Poster Thu, Jul 9, 2026 • 2:30 PM – 4:15 PM KST Coex: HALL A

LEGO: An LLM-Enabled Hierarchical Optimizer for Tensor Computation Graphs with Structure-Aware Search and Compositional Synthesis

Ruiyuan Xu ⋅ shuoming zhang ⋅ Guangli Li ⋅ Qiuchu Yu ⋅ Rui Zhang ⋅ Yangyu Zhang ⋅ Hao Qian ⋅ Chunwei Xia ⋅ Jiacheng Zhao ⋅ Chenxi Wang ⋅ Xiaobing Feng ⋅ Jingling Xue ⋅ Huimin Cui

Abstract

Automating end-to-end GPU kernel generation with Large Language Models (LLMs) faces a critical tension between global performance and exploration efficiency. We present LEGO, a hierarchical framework that resolves this trade-off via a parallel multi-agent search over a recursive AND-OR FusionTree. LEGO synergizes two complementary flows: Top-Down Construction decomposes complex graphs into valid, context-isolated sub-problems to guarantee correctness and enable parallel exploration, while Bottom-Up Mutation speculatively fuses verified sub-plans to recover global locality for peak performance.

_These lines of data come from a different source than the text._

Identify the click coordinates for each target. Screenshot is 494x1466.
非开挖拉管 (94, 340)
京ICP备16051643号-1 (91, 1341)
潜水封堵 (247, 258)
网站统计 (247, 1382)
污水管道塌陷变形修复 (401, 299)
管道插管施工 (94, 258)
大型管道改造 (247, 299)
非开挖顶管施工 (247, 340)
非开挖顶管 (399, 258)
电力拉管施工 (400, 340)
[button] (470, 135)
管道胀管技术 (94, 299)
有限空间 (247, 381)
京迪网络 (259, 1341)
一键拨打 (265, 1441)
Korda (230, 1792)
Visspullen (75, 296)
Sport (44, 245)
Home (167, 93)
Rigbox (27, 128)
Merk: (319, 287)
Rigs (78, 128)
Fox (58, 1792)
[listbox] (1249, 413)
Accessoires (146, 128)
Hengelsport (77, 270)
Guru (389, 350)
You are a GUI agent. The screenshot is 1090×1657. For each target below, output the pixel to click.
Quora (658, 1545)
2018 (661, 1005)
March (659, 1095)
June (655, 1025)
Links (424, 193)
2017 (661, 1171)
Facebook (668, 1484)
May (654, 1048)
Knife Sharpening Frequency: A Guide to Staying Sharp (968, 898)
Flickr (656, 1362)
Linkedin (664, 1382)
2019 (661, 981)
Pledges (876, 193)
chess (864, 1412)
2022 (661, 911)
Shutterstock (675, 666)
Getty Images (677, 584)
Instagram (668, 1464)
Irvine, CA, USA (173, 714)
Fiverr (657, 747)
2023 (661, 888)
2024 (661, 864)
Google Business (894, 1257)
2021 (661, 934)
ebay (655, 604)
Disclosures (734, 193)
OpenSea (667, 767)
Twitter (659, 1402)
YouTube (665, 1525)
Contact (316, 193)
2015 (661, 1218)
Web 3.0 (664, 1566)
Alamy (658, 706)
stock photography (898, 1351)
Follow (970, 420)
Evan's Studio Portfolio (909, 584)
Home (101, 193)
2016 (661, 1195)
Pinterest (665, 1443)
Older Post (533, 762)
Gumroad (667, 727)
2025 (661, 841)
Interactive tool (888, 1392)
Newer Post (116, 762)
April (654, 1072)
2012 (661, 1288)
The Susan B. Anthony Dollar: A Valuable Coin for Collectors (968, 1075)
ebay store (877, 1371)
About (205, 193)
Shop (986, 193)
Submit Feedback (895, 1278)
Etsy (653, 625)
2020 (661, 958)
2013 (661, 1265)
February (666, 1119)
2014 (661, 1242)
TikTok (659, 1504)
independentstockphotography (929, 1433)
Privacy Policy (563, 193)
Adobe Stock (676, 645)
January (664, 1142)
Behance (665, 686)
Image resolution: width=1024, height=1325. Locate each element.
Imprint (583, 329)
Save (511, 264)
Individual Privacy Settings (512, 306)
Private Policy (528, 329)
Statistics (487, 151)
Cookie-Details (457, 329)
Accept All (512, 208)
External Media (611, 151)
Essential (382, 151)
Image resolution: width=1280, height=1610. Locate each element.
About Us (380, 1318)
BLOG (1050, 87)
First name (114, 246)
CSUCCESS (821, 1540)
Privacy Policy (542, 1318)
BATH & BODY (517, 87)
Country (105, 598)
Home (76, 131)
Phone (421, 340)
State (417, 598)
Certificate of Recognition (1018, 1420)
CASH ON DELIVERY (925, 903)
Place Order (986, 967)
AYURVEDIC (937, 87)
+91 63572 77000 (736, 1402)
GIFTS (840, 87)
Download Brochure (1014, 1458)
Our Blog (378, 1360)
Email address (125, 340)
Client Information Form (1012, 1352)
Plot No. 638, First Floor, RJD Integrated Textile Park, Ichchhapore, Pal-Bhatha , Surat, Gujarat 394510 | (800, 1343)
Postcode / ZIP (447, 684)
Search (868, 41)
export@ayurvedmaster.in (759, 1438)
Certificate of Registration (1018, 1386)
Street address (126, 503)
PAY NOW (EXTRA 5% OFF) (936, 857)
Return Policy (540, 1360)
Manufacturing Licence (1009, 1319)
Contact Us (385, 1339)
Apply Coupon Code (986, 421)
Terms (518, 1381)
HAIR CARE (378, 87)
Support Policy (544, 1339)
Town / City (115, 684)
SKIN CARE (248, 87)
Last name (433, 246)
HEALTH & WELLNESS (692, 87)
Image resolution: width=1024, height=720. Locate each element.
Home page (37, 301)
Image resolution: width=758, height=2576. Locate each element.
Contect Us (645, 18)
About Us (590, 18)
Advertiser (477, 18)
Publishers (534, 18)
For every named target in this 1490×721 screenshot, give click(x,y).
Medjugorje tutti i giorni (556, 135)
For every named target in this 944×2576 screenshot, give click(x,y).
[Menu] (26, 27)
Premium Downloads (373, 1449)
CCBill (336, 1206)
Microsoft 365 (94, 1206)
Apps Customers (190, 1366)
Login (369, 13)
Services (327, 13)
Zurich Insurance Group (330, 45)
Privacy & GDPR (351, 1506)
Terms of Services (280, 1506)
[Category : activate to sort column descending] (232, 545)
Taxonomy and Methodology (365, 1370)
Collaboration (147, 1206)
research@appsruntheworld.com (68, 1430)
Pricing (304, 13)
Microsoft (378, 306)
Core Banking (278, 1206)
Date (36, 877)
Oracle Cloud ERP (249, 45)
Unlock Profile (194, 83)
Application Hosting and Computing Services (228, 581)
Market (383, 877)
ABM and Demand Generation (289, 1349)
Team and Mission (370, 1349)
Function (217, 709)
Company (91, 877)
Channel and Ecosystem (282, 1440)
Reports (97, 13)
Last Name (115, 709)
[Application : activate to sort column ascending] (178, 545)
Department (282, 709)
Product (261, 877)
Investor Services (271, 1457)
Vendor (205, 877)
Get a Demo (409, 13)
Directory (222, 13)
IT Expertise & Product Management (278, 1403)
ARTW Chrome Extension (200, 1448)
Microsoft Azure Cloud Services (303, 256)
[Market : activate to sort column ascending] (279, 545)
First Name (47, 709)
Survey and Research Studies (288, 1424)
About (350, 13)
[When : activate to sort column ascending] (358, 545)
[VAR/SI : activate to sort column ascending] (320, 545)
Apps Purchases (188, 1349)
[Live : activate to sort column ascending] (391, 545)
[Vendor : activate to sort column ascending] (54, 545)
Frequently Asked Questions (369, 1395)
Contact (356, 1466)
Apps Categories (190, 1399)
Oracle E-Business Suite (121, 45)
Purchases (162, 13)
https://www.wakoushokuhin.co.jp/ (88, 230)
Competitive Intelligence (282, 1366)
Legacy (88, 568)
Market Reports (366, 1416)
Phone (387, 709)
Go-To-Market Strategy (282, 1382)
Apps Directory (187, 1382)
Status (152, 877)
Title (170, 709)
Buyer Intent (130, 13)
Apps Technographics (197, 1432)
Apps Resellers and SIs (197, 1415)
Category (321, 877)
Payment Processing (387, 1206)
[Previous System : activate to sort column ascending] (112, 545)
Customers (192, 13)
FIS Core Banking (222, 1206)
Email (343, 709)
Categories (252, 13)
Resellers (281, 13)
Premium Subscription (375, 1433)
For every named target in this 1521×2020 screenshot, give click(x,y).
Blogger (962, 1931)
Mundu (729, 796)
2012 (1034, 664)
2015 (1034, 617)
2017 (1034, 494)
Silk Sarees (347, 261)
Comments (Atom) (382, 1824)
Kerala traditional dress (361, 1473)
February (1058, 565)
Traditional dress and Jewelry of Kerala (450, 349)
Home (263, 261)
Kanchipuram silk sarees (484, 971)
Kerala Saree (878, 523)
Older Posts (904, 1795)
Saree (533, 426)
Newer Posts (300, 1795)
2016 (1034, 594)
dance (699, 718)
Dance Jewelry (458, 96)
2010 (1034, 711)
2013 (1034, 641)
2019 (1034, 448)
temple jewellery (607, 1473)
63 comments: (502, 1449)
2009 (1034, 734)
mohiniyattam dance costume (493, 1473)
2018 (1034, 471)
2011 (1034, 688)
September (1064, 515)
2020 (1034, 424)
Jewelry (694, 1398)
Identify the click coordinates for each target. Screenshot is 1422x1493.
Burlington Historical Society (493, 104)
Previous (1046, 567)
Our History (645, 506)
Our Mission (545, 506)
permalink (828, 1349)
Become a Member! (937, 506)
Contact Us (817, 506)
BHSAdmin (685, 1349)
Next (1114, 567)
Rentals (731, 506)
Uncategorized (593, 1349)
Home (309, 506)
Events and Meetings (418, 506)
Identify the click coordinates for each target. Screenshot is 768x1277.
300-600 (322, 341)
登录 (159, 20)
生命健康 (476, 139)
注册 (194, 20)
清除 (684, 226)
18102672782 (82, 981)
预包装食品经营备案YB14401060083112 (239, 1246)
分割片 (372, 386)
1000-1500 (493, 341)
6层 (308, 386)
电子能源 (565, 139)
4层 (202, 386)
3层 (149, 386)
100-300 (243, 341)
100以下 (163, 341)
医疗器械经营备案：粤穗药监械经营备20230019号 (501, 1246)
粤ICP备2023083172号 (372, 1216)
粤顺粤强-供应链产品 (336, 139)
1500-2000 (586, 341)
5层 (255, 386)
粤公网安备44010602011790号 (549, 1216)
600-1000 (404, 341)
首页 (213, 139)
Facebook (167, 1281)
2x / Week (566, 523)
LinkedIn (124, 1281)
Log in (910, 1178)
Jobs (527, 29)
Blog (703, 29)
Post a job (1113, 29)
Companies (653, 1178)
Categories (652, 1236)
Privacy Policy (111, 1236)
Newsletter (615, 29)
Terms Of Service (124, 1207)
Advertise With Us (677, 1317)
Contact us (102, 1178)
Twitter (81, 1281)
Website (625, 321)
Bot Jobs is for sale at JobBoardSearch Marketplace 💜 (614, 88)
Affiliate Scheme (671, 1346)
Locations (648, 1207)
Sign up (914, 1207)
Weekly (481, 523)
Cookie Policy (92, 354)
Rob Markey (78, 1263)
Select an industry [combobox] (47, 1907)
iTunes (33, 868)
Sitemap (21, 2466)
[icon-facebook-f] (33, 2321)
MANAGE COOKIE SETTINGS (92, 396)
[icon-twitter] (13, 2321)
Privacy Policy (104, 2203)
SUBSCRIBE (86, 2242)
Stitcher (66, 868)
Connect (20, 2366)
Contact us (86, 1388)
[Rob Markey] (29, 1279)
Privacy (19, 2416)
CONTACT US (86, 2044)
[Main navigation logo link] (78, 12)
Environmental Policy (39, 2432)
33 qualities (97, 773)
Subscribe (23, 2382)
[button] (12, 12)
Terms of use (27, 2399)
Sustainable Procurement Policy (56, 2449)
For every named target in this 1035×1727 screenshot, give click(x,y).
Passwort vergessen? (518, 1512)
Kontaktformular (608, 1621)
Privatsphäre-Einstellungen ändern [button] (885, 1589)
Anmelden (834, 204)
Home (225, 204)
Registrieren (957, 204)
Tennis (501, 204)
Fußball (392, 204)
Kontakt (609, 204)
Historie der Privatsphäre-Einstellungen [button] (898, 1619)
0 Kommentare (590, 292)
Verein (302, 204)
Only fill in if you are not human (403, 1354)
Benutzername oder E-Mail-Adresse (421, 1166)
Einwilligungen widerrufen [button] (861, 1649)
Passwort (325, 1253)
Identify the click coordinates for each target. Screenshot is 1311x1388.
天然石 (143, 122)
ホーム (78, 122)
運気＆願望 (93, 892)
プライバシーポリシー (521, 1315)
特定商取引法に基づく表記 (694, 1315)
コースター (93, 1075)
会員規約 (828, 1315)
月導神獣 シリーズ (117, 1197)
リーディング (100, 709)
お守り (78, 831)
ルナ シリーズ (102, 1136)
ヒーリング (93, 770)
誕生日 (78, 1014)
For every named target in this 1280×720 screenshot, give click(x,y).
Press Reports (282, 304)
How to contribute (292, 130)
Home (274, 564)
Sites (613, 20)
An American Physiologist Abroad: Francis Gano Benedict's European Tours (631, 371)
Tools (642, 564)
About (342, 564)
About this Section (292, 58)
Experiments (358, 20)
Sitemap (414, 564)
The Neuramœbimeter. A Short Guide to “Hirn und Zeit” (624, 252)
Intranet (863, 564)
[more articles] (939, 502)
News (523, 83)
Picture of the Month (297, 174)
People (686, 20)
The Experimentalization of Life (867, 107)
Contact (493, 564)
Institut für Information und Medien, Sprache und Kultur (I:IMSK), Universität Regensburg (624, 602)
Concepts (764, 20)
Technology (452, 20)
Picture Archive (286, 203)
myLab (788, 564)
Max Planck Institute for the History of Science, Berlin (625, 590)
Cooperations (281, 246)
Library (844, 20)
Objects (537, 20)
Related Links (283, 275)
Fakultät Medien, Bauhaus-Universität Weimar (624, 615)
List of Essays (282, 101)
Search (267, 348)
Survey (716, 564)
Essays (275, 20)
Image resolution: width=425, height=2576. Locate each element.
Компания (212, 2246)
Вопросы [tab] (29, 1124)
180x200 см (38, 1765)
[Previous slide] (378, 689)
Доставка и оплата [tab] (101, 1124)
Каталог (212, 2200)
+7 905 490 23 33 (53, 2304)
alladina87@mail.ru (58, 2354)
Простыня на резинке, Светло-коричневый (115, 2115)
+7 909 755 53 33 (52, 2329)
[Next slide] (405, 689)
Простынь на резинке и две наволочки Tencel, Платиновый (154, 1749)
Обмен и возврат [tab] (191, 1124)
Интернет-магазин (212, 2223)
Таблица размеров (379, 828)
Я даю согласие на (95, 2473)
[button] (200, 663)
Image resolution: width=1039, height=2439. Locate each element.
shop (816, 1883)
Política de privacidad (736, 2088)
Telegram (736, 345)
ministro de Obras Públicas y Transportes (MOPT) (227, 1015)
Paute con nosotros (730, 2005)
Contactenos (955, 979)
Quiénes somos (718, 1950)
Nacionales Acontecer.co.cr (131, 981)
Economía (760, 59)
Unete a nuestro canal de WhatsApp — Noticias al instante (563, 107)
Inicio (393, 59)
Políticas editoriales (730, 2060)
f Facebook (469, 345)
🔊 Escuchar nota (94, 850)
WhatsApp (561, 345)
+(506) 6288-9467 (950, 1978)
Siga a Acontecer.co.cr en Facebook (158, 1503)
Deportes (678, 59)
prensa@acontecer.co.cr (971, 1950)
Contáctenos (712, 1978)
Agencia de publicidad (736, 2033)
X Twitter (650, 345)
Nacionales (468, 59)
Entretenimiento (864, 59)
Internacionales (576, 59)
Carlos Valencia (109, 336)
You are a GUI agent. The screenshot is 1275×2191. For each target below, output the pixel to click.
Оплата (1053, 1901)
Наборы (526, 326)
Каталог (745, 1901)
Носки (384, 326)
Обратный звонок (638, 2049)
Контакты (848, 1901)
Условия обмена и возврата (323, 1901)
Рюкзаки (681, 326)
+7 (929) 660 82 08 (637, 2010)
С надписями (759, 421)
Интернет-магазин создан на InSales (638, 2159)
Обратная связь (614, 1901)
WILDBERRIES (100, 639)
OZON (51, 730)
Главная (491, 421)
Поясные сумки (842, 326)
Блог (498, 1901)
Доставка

This bi-directional mechanism effectively prunes the search space to avoid repetitive unguided sampling, while naturally parallelizing exploration, and enabling the discovery of sophisticated fusion strategies. Evaluations demonstrate that LEGO achieves 2.18x–13.48x speedups over PyTorch Eager and reduces end-to-end exploration time by up to 2.47x (with 7x token reduction) compared to monolithic baselines across diverse end-to-end models.